▸ **Work item A**
Please update the dog chain thread from "## Marty (Dec" up to and including "would weigh 6.5lbs.", swapping "working load limit" for "safe load limit".
▸ **Work item B**
Answer these from the dog chain thread:
(i) What can chains do to dogs if they are left on?
(ii) Whom does Oldskool Brent ask if the reader looks like?
(iii) How much does a grade 43, 1\4" chain weigh per foot?

▸ **Text block**
· · · · ·
It's bad for the dog's neck and also if left on the chains can become embedded and seriously injure the dogs. Google embedded collars or embedded chains and look at pictures. not pretty!

There are ways to properly add weight on a dog as was already posted. Chains are not it.


----------



## Oldskool Brent (Jul 1, 2009)

A pit in it's natural form is strong enough looking. Do you look like Lou Ferrigno? I mean how much more cut does a dog need to look to "PERTRAY YOU?"


----------



## Marty (Dec 10, 2005)

*A 5\16" chain is too large for any dog and causes unnecessary strain. If you have a problem with your dogs breaking their chain, increase the grade of the chain, not the size of it.*

A grade 30, 5\16" chain has a working load limit of 1,900lbs and weighs 0.924lbs per foot. A ten foot chain would weigh 9.24lbs.

A grade 43, 1\4" chain has a working load limit of 2,600lbs and weighs 0.65lbs per foot. A ten foot chain would weigh 6.5lbs.

A grade 70, 1\4" chain has a working load limit of 3,150lbs and weighs 0.67lbs per foot. A ten foot chain would weigh 6.7lbs.

A grade 80, 9\32" chain has a working load limit of 3,500lbs and weighs 0.72lbs per foot. A ten foot chain would weigh 7.2lbs.

A grade 100, 9\32" chain has a working load limit of 4,300lbs and weighs 0.72lbs per foot. A ten foot chain would weigh 7.2lbs.
· · · · ·
▸ **Dataset content**
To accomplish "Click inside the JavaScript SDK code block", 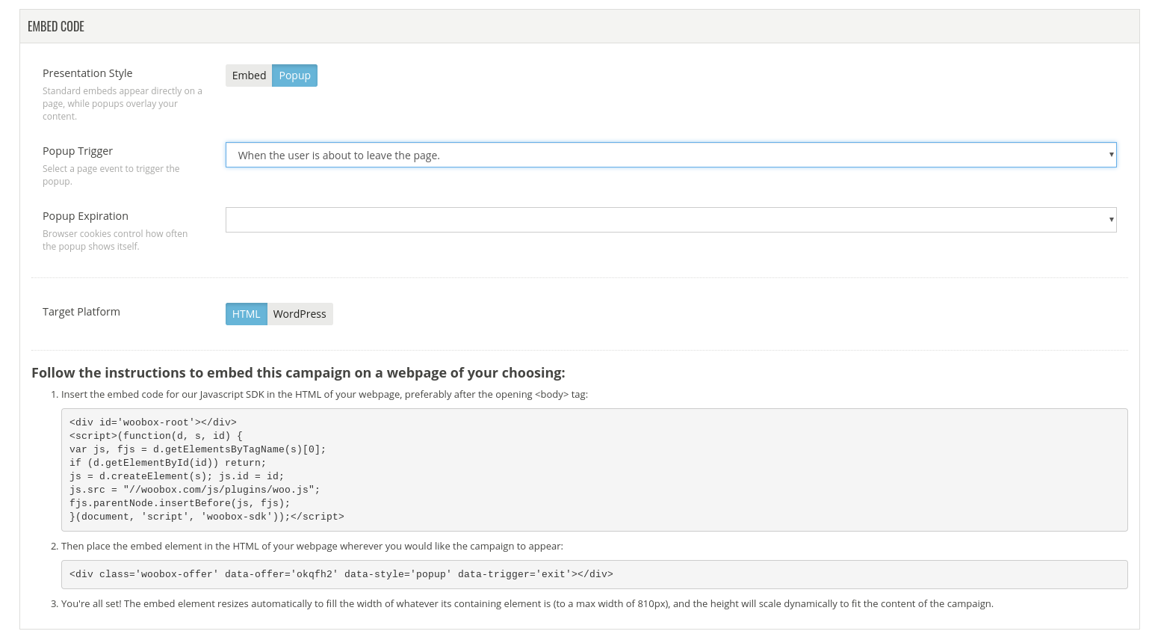I will point(594,470).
· · · · ·
▸ **Exercise result A**
## Marty (Dec 10, 2005)

*A 5\16" chain is too large for any dog and causes unnecessary strain. If you have a problem with your dogs breaking their chain, increase the grade of the chain, not the size of it.*

A grade 30, 5\16" chain has a safe load limit of 1,900lbs and weighs 0.924lbs per foot. A ten foot chain would weigh 9.24lbs.

A grade 43, 1\4" chain has a safe load limit of 2,600lbs and weighs 0.65lbs per foot. A ten foot chain would weigh 6.5lbs.

▸ **Exercise result B**
(i) They can become embedded and seriously injure the dogs.
(ii) Lou Ferrigno.
(iii) 0.65lbs per foot.